(Data excerpts)
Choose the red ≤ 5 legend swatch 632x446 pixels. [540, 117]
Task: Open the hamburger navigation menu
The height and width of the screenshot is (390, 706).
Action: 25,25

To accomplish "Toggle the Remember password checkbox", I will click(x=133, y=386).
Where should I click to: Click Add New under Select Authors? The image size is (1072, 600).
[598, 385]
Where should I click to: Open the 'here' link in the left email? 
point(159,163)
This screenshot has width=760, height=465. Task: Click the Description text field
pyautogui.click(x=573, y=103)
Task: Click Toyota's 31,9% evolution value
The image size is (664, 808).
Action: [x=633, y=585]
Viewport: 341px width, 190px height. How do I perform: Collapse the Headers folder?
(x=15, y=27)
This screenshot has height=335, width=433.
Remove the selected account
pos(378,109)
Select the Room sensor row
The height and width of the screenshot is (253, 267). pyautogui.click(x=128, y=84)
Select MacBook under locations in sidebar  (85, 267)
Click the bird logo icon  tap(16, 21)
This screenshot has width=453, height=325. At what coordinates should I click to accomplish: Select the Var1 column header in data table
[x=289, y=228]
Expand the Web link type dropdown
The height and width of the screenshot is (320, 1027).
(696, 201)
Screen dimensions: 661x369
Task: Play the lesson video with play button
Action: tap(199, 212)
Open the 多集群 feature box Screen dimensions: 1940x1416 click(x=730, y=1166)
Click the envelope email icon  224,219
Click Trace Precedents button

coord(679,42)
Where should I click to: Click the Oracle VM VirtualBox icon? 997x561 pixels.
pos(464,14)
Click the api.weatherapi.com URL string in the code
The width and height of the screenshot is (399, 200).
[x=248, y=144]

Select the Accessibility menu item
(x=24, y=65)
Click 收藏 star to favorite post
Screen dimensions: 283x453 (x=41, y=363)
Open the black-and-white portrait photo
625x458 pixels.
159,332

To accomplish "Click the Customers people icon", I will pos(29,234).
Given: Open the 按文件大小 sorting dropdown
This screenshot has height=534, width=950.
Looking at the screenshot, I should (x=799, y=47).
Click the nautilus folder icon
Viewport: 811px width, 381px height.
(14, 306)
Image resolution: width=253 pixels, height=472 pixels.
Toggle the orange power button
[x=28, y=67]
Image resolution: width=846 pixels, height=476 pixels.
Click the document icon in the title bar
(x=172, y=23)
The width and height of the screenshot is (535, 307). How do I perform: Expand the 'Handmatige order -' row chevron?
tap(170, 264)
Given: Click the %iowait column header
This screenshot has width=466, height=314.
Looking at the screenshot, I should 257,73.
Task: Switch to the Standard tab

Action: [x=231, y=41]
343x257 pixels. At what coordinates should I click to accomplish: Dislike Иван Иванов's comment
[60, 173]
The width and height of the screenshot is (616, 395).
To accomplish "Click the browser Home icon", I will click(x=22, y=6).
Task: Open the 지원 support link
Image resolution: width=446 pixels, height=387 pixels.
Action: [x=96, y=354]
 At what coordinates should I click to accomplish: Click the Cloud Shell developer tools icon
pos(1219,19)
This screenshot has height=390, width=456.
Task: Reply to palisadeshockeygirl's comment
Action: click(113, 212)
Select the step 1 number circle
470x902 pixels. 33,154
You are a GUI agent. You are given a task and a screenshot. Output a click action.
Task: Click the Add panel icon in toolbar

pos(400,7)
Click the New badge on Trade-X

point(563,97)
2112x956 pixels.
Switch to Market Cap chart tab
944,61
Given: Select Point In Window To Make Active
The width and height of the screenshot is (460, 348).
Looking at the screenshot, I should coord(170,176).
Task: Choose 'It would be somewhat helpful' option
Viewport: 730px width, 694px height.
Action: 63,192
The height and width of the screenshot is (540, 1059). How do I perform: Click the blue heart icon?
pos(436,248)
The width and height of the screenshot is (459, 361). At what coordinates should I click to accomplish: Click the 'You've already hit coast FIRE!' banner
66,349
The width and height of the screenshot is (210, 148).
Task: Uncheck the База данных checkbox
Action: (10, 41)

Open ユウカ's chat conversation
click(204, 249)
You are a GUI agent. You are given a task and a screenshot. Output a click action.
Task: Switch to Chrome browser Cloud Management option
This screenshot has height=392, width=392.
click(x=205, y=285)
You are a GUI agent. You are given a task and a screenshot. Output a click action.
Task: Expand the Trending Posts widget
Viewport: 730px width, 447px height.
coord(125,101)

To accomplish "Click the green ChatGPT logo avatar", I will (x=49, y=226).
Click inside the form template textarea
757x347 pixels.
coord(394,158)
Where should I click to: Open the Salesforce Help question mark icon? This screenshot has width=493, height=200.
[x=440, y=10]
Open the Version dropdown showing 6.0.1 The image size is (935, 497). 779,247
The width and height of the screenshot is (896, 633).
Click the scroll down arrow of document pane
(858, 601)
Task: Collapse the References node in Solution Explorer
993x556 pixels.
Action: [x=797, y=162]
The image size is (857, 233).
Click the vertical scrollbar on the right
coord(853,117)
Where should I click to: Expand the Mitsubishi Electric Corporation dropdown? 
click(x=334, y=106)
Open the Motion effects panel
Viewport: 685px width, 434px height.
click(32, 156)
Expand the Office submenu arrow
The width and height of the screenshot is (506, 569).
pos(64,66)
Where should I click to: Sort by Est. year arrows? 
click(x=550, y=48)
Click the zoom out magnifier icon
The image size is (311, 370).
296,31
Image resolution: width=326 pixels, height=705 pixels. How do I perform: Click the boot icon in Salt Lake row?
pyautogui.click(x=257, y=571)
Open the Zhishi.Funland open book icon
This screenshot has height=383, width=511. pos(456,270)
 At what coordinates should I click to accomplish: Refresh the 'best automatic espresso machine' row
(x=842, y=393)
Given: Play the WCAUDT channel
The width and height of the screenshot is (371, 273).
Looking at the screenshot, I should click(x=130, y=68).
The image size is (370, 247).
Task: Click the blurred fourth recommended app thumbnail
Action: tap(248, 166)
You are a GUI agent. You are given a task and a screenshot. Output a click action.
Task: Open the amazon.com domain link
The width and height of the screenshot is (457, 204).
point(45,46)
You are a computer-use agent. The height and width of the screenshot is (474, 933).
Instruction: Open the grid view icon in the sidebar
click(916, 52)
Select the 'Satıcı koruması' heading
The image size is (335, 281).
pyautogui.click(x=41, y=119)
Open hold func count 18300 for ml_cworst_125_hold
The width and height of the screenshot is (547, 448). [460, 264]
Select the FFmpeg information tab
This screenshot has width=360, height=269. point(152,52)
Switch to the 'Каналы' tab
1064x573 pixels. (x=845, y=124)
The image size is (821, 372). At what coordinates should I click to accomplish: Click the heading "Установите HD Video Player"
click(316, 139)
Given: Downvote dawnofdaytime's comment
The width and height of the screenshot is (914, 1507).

* **Work task**:
Print the records once more, exactly as written.

* **Written reply**:
Choose the red ≤ 5 legend swatch 632x446 pixels. [540, 117]
Task: Open the hamburger navigation menu
The height and width of the screenshot is (390, 706).
Action: 25,25

To accomplish "Toggle the Remember password checkbox", I will click(x=133, y=386).
Where should I click to: Click Add New under Select Authors? The image size is (1072, 600).
[598, 385]
Where should I click to: Open the 'here' link in the left email? 
point(159,163)
This screenshot has width=760, height=465. Task: Click the Description text field
pyautogui.click(x=573, y=103)
Task: Click Toyota's 31,9% evolution value
The image size is (664, 808).
Action: [x=633, y=585]
Viewport: 341px width, 190px height. How do I perform: Collapse the Headers folder?
(x=15, y=27)
This screenshot has height=335, width=433.
Remove the selected account
pos(378,109)
Select the Room sensor row
The height and width of the screenshot is (253, 267). pyautogui.click(x=128, y=84)
Select MacBook under locations in sidebar  (85, 267)
Click the bird logo icon  tap(16, 21)
This screenshot has width=453, height=325. At what coordinates should I click to accomplish: Select the Var1 column header in data table
[x=289, y=228]
Expand the Web link type dropdown
The height and width of the screenshot is (320, 1027).
(696, 201)
Screen dimensions: 661x369
Task: Play the lesson video with play button
Action: tap(199, 212)
Open the 多集群 feature box Screen dimensions: 1940x1416 click(x=730, y=1166)
Click the envelope email icon  224,219
Click Trace Precedents button

coord(679,42)
Where should I click to: Click the Oracle VM VirtualBox icon? 997x561 pixels.
pos(464,14)
Click the api.weatherapi.com URL string in the code
The width and height of the screenshot is (399, 200).
[x=248, y=144]

Select the Accessibility menu item
(x=24, y=65)
Click 收藏 star to favorite post
Screen dimensions: 283x453 (x=41, y=363)
Open the black-and-white portrait photo
625x458 pixels.
159,332

To accomplish "Click the Customers people icon", I will pos(29,234).
Given: Open the 按文件大小 sorting dropdown
This screenshot has height=534, width=950.
Looking at the screenshot, I should (x=799, y=47).
Click the nautilus folder icon
Viewport: 811px width, 381px height.
(14, 306)
Image resolution: width=253 pixels, height=472 pixels.
Toggle the orange power button
[x=28, y=67]
Image resolution: width=846 pixels, height=476 pixels.
Click the document icon in the title bar
(x=172, y=23)
The width and height of the screenshot is (535, 307). How do I perform: Expand the 'Handmatige order -' row chevron?
tap(170, 264)
Given: Click the %iowait column header
This screenshot has width=466, height=314.
Looking at the screenshot, I should 257,73.
Task: Switch to the Standard tab

Action: [x=231, y=41]
343x257 pixels. At what coordinates should I click to accomplish: Dislike Иван Иванов's comment
[60, 173]
The width and height of the screenshot is (616, 395).
To accomplish "Click the browser Home icon", I will click(x=22, y=6).
Task: Open the 지원 support link
Image resolution: width=446 pixels, height=387 pixels.
Action: [x=96, y=354]
 At what coordinates should I click to accomplish: Click the Cloud Shell developer tools icon
pos(1219,19)
This screenshot has height=390, width=456.
Task: Reply to palisadeshockeygirl's comment
Action: click(113, 212)
Select the step 1 number circle
470x902 pixels. 33,154
You are a GUI agent. You are given a task and a screenshot. Output a click action.
Task: Click the Add panel icon in toolbar

pos(400,7)
Click the New badge on Trade-X

point(563,97)
2112x956 pixels.
Switch to Market Cap chart tab
944,61
Given: Select Point In Window To Make Active
The width and height of the screenshot is (460, 348).
Looking at the screenshot, I should coord(170,176).
Task: Choose 'It would be somewhat helpful' option
Viewport: 730px width, 694px height.
Action: 63,192
The height and width of the screenshot is (540, 1059). How do I perform: Click the blue heart icon?
pos(436,248)
The width and height of the screenshot is (459, 361). At what coordinates should I click to accomplish: Click the 'You've already hit coast FIRE!' banner
66,349
The width and height of the screenshot is (210, 148).
Task: Uncheck the База данных checkbox
Action: (10, 41)

Open ユウカ's chat conversation
click(204, 249)
You are a GUI agent. You are given a task and a screenshot. Output a click action.
Task: Switch to Chrome browser Cloud Management option
This screenshot has height=392, width=392.
click(x=205, y=285)
You are a GUI agent. You are given a task and a screenshot. Output a click action.
Task: Expand the Trending Posts widget
Viewport: 730px width, 447px height.
coord(125,101)

To accomplish "Click the green ChatGPT logo avatar", I will (x=49, y=226).
Click inside the form template textarea
757x347 pixels.
coord(394,158)
Where should I click to: Open the Salesforce Help question mark icon? This screenshot has width=493, height=200.
[x=440, y=10]
Open the Version dropdown showing 6.0.1 The image size is (935, 497). 779,247
The width and height of the screenshot is (896, 633).
Click the scroll down arrow of document pane
(858, 601)
Task: Collapse the References node in Solution Explorer
993x556 pixels.
Action: [x=797, y=162]
The image size is (857, 233).
Click the vertical scrollbar on the right
coord(853,117)
Where should I click to: Expand the Mitsubishi Electric Corporation dropdown? 
click(x=334, y=106)
Open the Motion effects panel
Viewport: 685px width, 434px height.
click(32, 156)
Expand the Office submenu arrow
The width and height of the screenshot is (506, 569).
pos(64,66)
Where should I click to: Sort by Est. year arrows? 
click(x=550, y=48)
Click the zoom out magnifier icon
The image size is (311, 370).
296,31
Image resolution: width=326 pixels, height=705 pixels. How do I perform: Click the boot icon in Salt Lake row?
pyautogui.click(x=257, y=571)
Open the Zhishi.Funland open book icon
This screenshot has height=383, width=511. pos(456,270)
 At what coordinates should I click to accomplish: Refresh the 'best automatic espresso machine' row
(x=842, y=393)
Given: Play the WCAUDT channel
The width and height of the screenshot is (371, 273).
Looking at the screenshot, I should click(x=130, y=68).
The image size is (370, 247).
Task: Click the blurred fourth recommended app thumbnail
Action: tap(248, 166)
You are a GUI agent. You are given a task and a screenshot. Output a click action.
Task: Open the amazon.com domain link
The width and height of the screenshot is (457, 204).
point(45,46)
You are a computer-use agent. The height and width of the screenshot is (474, 933).
Instruction: Open the grid view icon in the sidebar
click(916, 52)
Select the 'Satıcı koruması' heading
The image size is (335, 281).
pyautogui.click(x=41, y=119)
Open hold func count 18300 for ml_cworst_125_hold
The width and height of the screenshot is (547, 448). [460, 264]
Select the FFmpeg information tab
This screenshot has width=360, height=269. point(152,52)
Switch to the 'Каналы' tab
1064x573 pixels. (x=845, y=124)
The image size is (821, 372). At what coordinates should I click to accomplish: Click the heading "Установите HD Video Player"
click(316, 139)
Given: Downvote dawnofdaytime's comment
The width and height of the screenshot is (914, 1507).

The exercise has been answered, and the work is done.